Le Festival d’Alger du cinéma maghrébin s’est ouvert mercredi 4 juin. Pour sa deuxième édition, ce jeune festival propose aux cinéphiles algérois de découvrir 38 films venus d’Algérie, du Maroc, de Tunisie, de Libye et de Mauritanie. À l’heure où un rapport de l’agence Euromed alerte sur la crise que traverse le cinéma algérien contemporain, ce Festival est l’occasion rêvée de faire le point sur le cinéma du Maghreb et de s’interroger sur l’existence d’une identité commune aux 5 pays représentés.
Le cinéma maghrébin : une réalité ?
« Le Maghreb du cinéma n’est pas une simple conception de l’esprit, un vœux pieux, mais une réalité qu’il faut reconnaître et prendre en charge, » écrit la Ministre de la Culture dans le catalogue du festival. « Il existe effectivement, à travers une production considérable par sa quantité, sa qualité, et par un échange continu et fructueux entre les pays, » souligne Nadia Labidi.
Si le cinéma du Maghreb est plus souvent défini comme un regroupement géographique arbitraire que comme un ensemble homogène, il n’est pas illégitime de s’interroger sur les caractéristiques de ce label artistique en devenir. C’est ce que souligne Nabil Hadji, responsable de la programmation du festival : « Je suis contre l’appellation « cinéma maghrébin », car chaque paysage cinématographique national est unique. Mais il faut bien reconnaître qu’il y a des éléments communs à tous les films du Maghreb. »
Ces éléments, quels sont-ils ? Nadia Labidi explique que « les mêmes préoccupations et les mêmes engagements » sont reflétés dans les œuvres des cinéastes maghrébins. Des propos qui font échos à ceux de Mohamed Abdelkrim Aït Oumeziane, directeur du festival, selon qui le cinéma maghrébin partage, avant tout, des revendications communes. Comme le souligne Oumeziane, les réalisateurs du Maghreb appellent tous à une plus grande liberté et à une meilleure garantie du droit à l’expression artistique. Une définition si politique du cinéma maghrébin a de quoi marquer les esprits, mais Oumeziane précise qu’ici, au festival, « nous nous intéressons à la culture, pas à la politique. »

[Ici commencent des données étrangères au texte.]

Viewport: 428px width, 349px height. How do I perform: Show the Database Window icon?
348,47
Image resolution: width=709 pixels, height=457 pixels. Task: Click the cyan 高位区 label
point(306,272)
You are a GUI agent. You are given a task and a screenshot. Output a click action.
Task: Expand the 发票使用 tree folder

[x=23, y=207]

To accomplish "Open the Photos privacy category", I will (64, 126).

Pourtant, les thématiques communes aux œuvres filmiques du Maghreb sont elles aussi éminemment politiques. Nabil Hadji identifie l’immigration clandestine, l’aspiration à la démocratie, les relations hommes/femmes ou encore l’intégrisme comme des thèmes qui parcourent l’ensemble de la production maghrébine.

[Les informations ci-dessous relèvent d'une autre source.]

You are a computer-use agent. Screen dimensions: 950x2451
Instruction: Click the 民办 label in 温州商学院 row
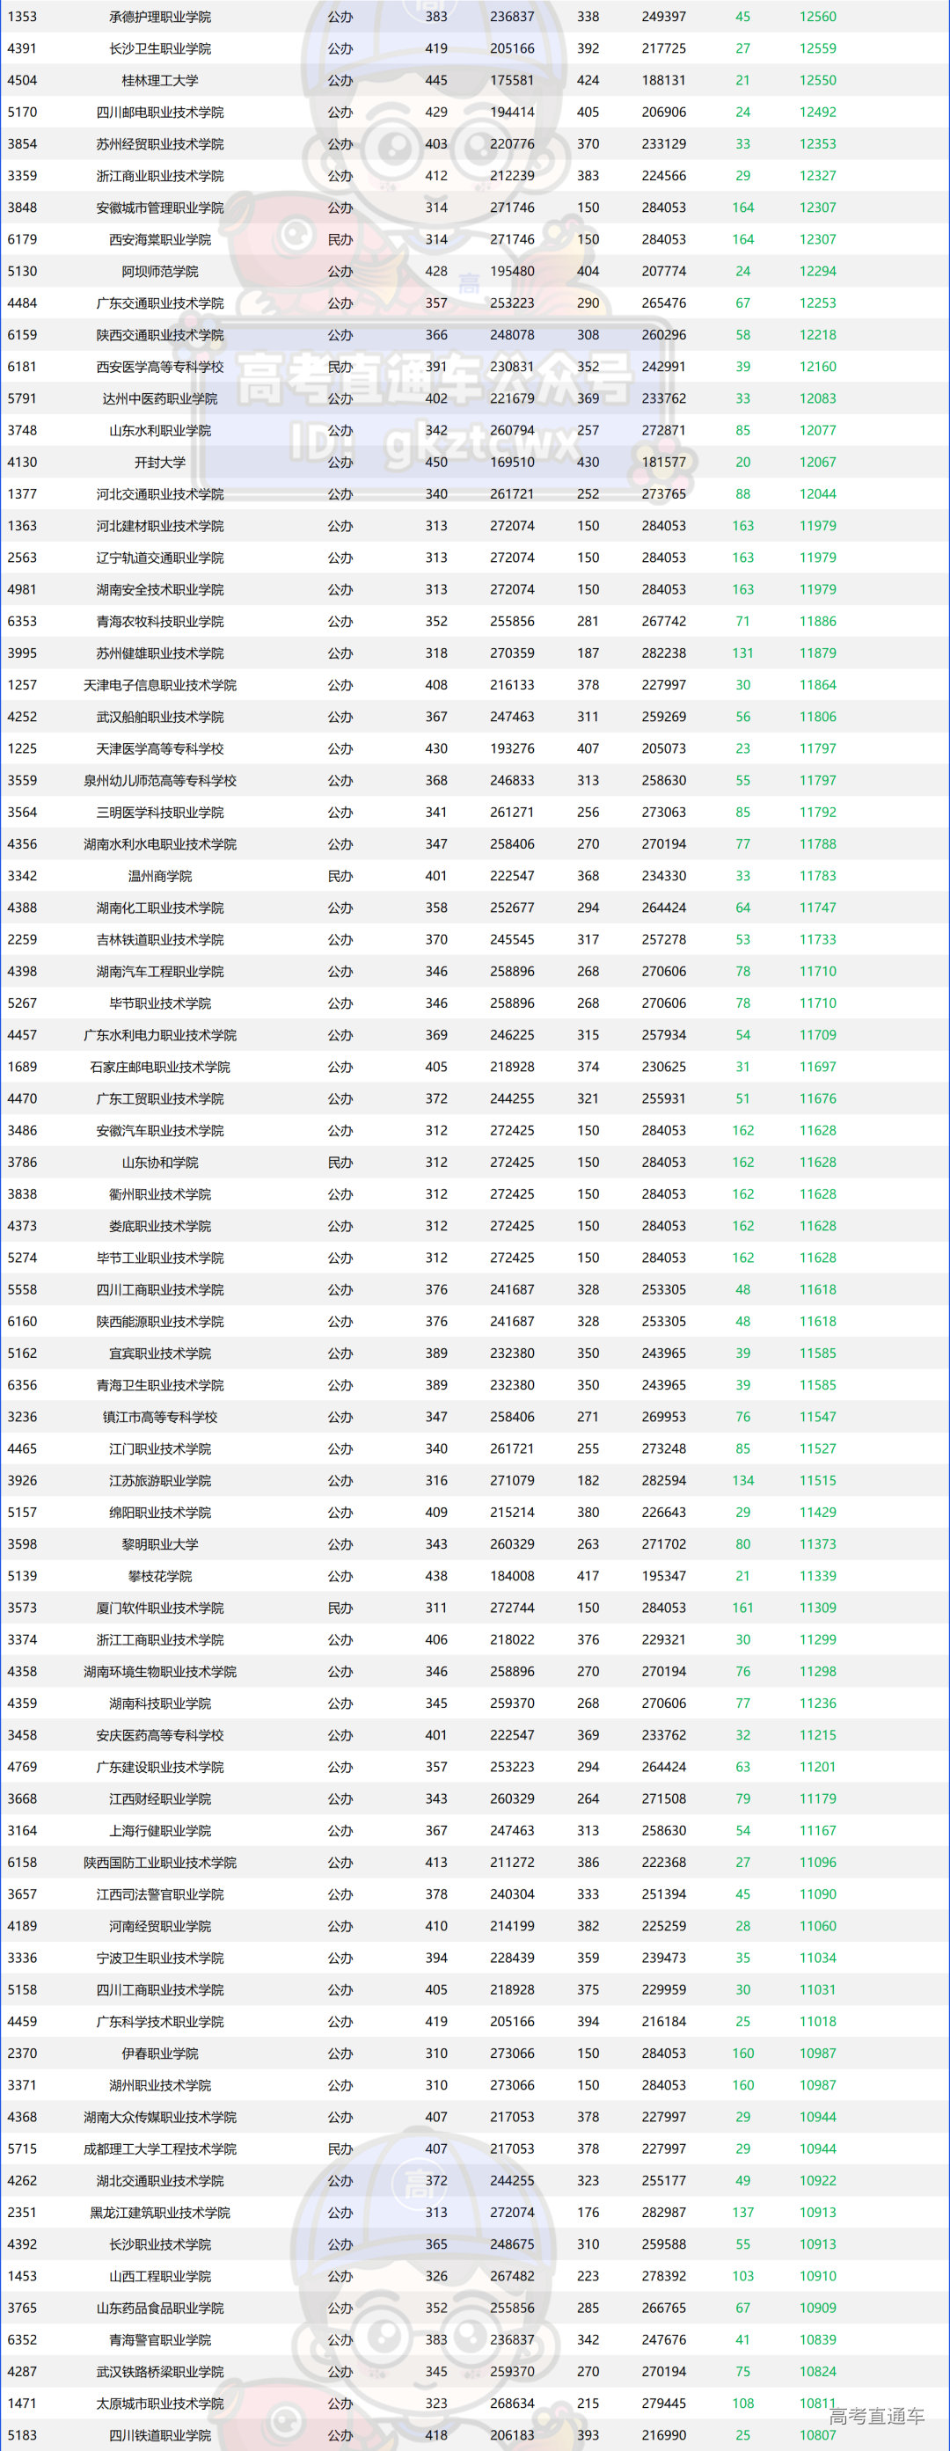340,876
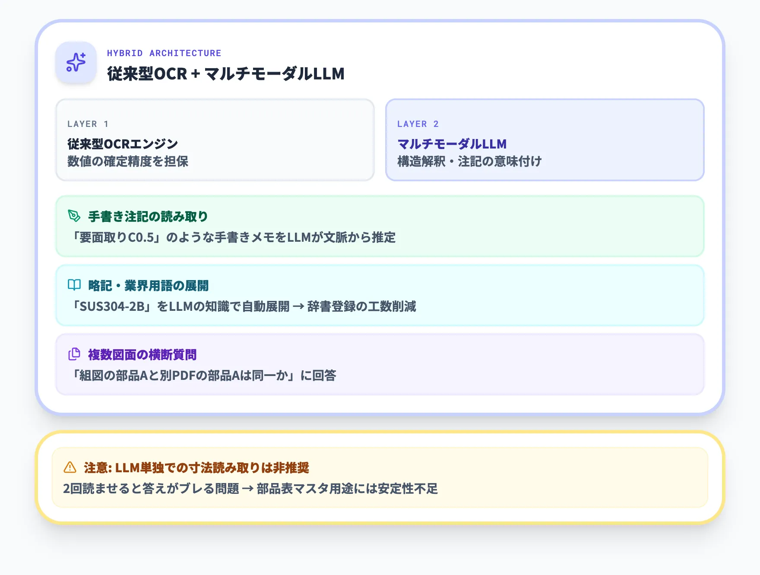The height and width of the screenshot is (575, 760).
Task: Toggle the LAYER 2 マルチモーダルLLM card
Action: point(545,139)
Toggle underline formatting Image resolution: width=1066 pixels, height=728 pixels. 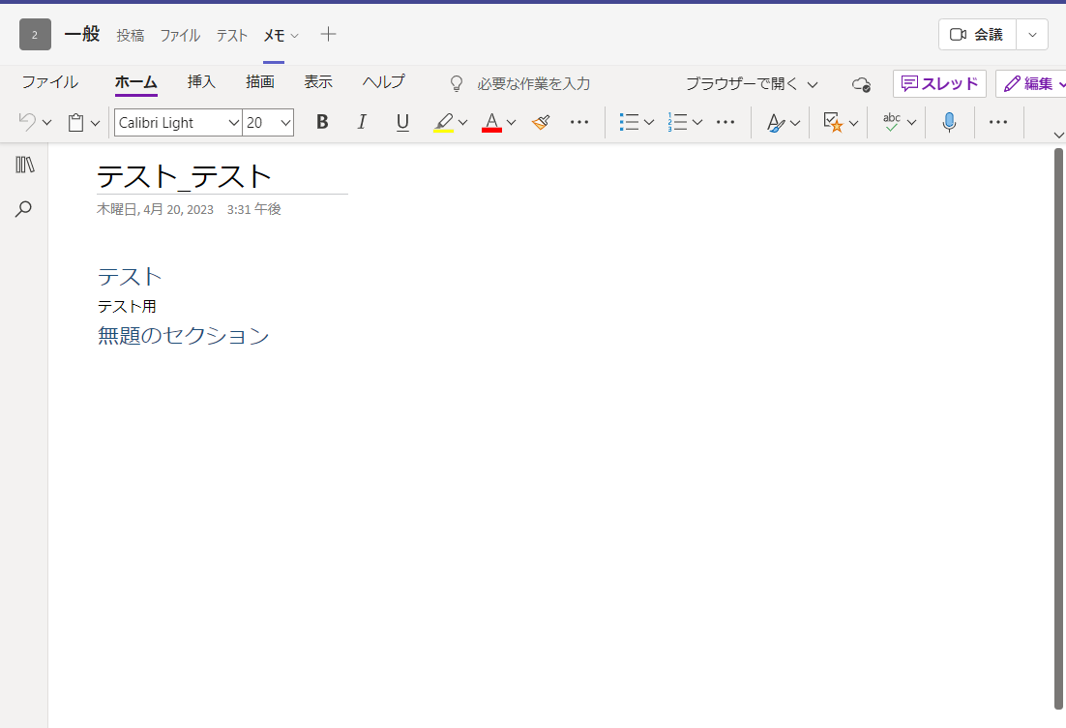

Cinéma du Maghreb et identité maghrébine
On comprend donc que la définition d’un cinéma maghrébin est indissociable d’une réflexion sur l’identité maghrébine. Tout comme le cinéma maghrébin est une réalité indiscutable, l’existence d’une identité maghrébine ne fait pas de doute pour Oumeziane. « Les Maghrébins partagent une culture, des langues [arabe et amazigh] et tout un ensemble de traditions, » explique-t-il. « Nous sommes donc des peuples frères, et ce malgré les dissensions politiques qui peuvent exister entre nos pays. »
Des peuples frères, héritiers d’une culture aussi riche que complexe. « Quand on naît au Maghreb, on est à la fois méditerranéen, africain, musulman, arabe et européen, » affirme ainsi Hadji. Cinq marqueurs identitaires qui témoignent de la richesse de la culture maghrébine mais qu’il n’est pas toujours évident de conjuguer – d’où l’importance du cinéma qui, par les réflexion qu’il initie, est un outil créateur de sens.
Le cinéma, un outil politico-identitaire ?
Mais alors, si le cinéma maghrébin s’affirme comme le vecteur d’une quête identitaire, est-il encore possible de distinguer le politique et le culturel, comme le demande Oumeziane ?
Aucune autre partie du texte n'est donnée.